Community and Resources

The CloudMouse community is actively building applications using these patterns. Join us:

 

Conclusion: Clean Architecture for Embedded Systems

The App Orchestrator pattern and custom event system prove that embedded systems don't have to sacrifice clean architecture for performance. By combining interface-based polymorphism with performance-critical callbacks, and extending the event system through clever offsetting, we've created a framework that's both powerful and pleasant to use.

The Forex Tracker demonstrates this in production: complex business logic, real-time data processing, beautiful UI, all running smoothly on a ESP32 module. The separation between SDK and application code means we can update either independently, test components in isolation, and build new applications by implementing a simple interface.

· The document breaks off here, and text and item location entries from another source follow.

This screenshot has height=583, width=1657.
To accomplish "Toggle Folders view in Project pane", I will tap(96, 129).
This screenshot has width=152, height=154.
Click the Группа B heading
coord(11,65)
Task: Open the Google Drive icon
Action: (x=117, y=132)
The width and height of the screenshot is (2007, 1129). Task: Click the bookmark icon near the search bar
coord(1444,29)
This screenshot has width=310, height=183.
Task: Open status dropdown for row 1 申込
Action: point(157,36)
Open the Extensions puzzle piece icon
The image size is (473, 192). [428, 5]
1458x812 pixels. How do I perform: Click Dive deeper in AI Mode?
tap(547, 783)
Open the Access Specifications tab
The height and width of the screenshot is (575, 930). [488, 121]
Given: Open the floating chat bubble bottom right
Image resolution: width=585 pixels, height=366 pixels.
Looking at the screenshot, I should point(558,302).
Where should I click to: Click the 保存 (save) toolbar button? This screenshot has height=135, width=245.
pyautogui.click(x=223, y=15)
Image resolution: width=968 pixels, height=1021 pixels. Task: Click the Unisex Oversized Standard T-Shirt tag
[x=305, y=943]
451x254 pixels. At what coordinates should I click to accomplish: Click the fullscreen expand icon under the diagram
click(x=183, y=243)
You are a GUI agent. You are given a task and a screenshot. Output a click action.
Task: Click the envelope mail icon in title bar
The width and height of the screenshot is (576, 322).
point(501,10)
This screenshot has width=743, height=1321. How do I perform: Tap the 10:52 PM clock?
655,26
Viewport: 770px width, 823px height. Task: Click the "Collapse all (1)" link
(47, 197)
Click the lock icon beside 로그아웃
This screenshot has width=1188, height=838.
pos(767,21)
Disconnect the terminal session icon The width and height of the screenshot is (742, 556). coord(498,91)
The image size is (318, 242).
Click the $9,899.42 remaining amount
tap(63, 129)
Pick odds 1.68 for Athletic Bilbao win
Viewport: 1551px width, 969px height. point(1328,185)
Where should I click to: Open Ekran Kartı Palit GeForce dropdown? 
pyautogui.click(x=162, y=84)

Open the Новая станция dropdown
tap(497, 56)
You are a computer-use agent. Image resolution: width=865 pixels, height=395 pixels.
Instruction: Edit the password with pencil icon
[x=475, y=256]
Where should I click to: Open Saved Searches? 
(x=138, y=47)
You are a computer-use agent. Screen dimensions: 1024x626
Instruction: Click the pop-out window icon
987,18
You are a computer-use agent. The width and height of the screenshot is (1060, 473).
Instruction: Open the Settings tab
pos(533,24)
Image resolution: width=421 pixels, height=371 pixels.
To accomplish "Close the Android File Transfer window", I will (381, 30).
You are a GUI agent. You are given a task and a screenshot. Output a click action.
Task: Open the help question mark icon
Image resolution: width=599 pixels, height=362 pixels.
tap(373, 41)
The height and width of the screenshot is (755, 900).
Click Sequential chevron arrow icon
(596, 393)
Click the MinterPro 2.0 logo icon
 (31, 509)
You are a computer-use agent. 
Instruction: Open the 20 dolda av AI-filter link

We're excited to see what you build with CloudMouse. Whether it's financial tracking, industrial monitoring, home automation, or something entirely new, these architectural patterns provide a solid foundation. The SDK handles the hard parts - dual-core coordination, hardware abstraction, event management - so you can focus on making your application awesome.

Let's go build something incredible!

And when you have a GREAT idea, share it with the community, we can't wait to see what you create!